Without any pictures, retype exactly the lines from the one with "The width and" through the final line of the records.

Pixel coordinate grounding data
******************************

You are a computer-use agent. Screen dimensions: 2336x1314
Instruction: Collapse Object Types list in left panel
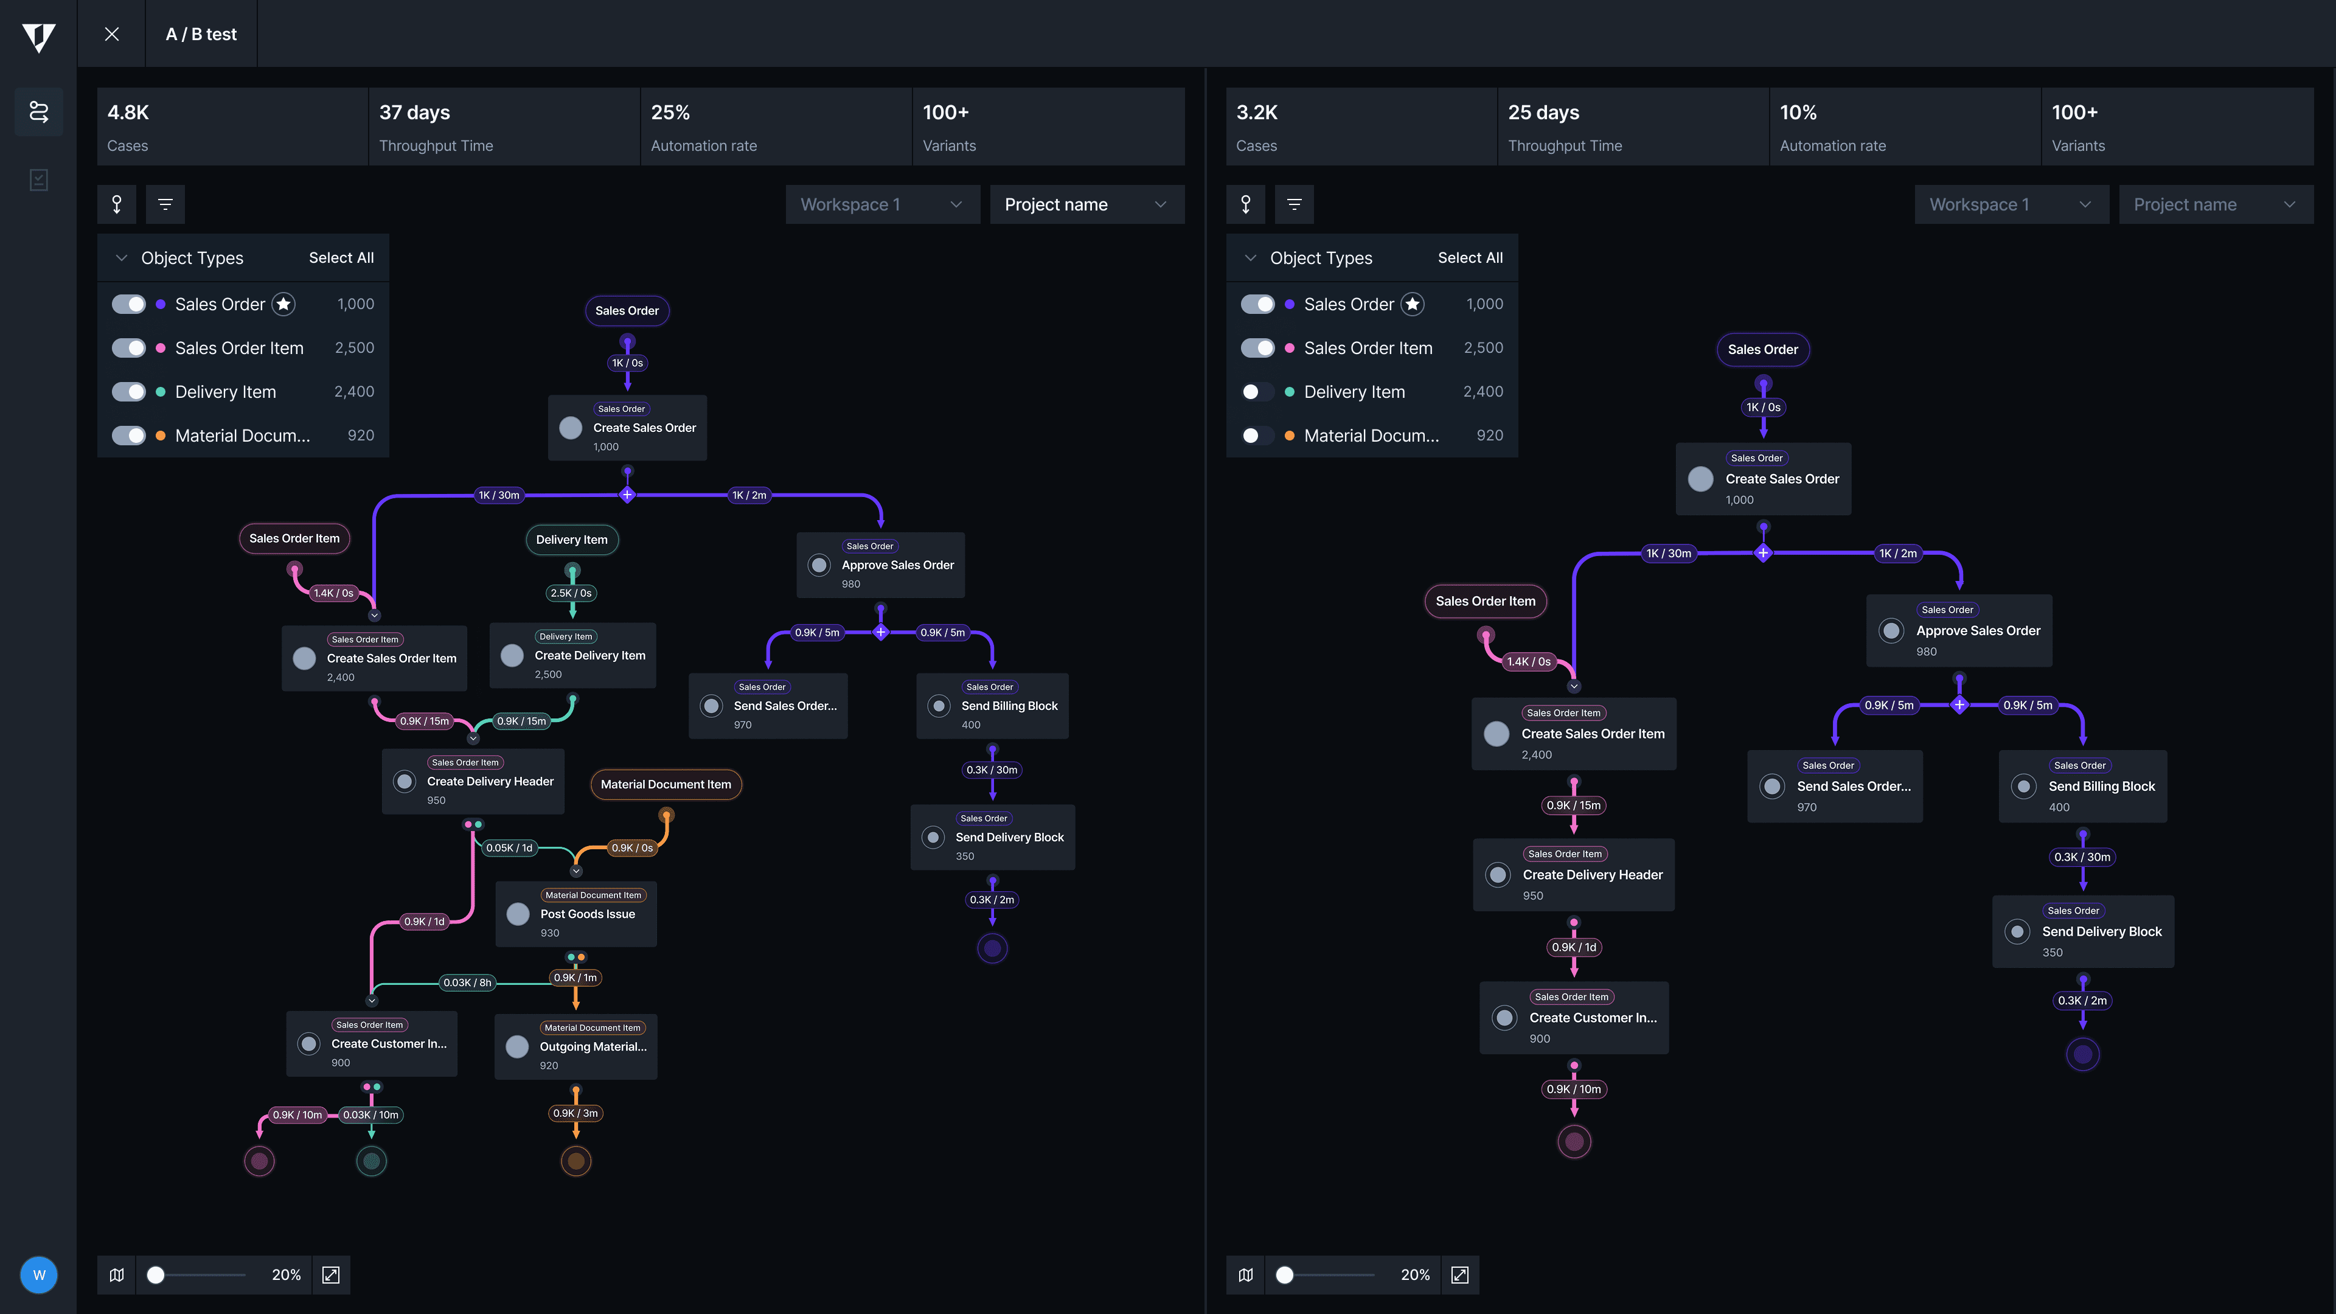(x=122, y=258)
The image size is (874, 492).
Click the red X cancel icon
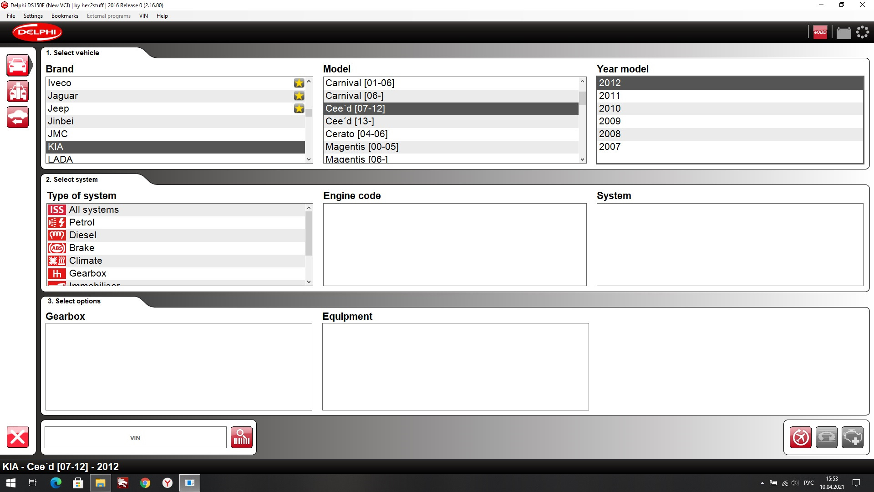point(18,437)
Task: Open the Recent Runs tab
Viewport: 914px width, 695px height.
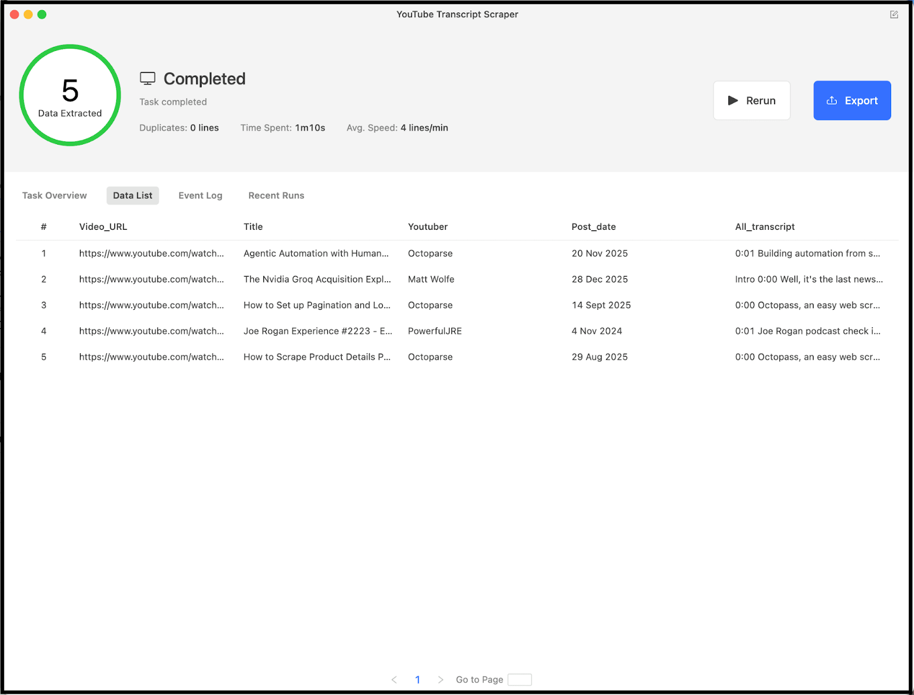Action: pyautogui.click(x=276, y=195)
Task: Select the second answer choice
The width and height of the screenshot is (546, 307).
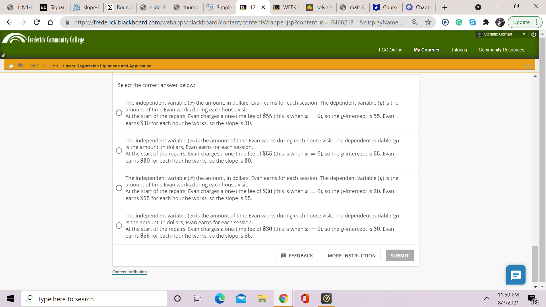Action: point(119,150)
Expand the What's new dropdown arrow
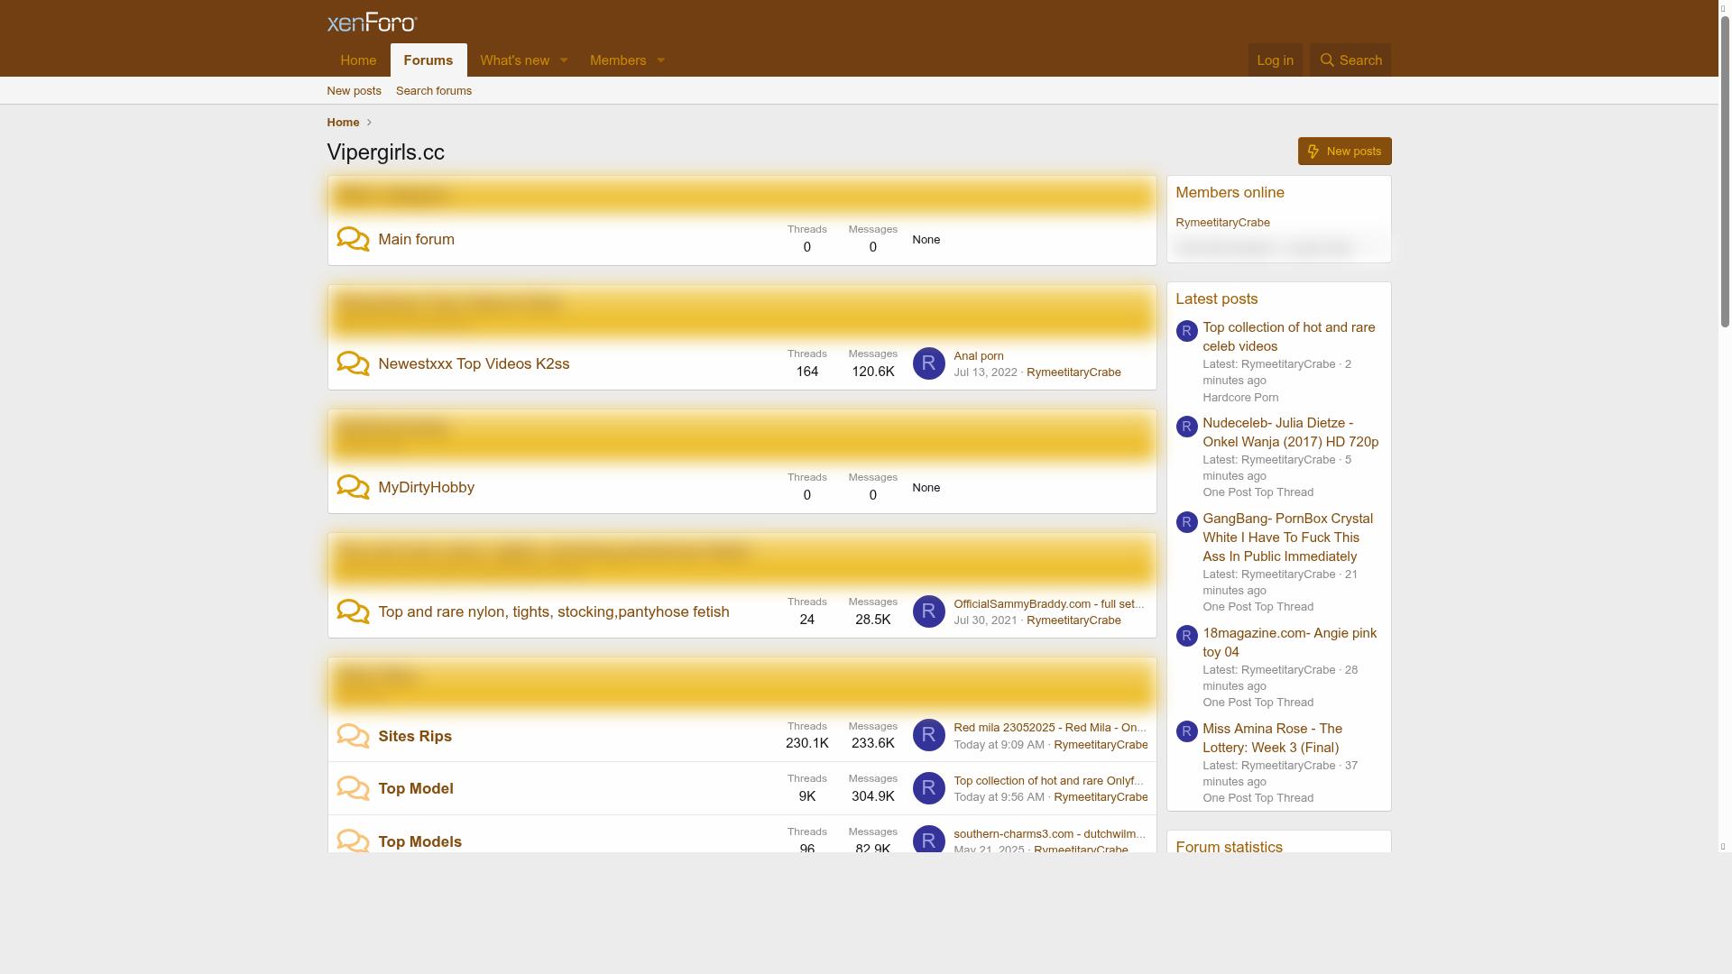 pyautogui.click(x=564, y=60)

******************************

_OUTPUT OF THE TASK:_
The width and height of the screenshot is (546, 307).
Action: point(119,150)
Expand the What's new dropdown arrow
 pyautogui.click(x=564, y=60)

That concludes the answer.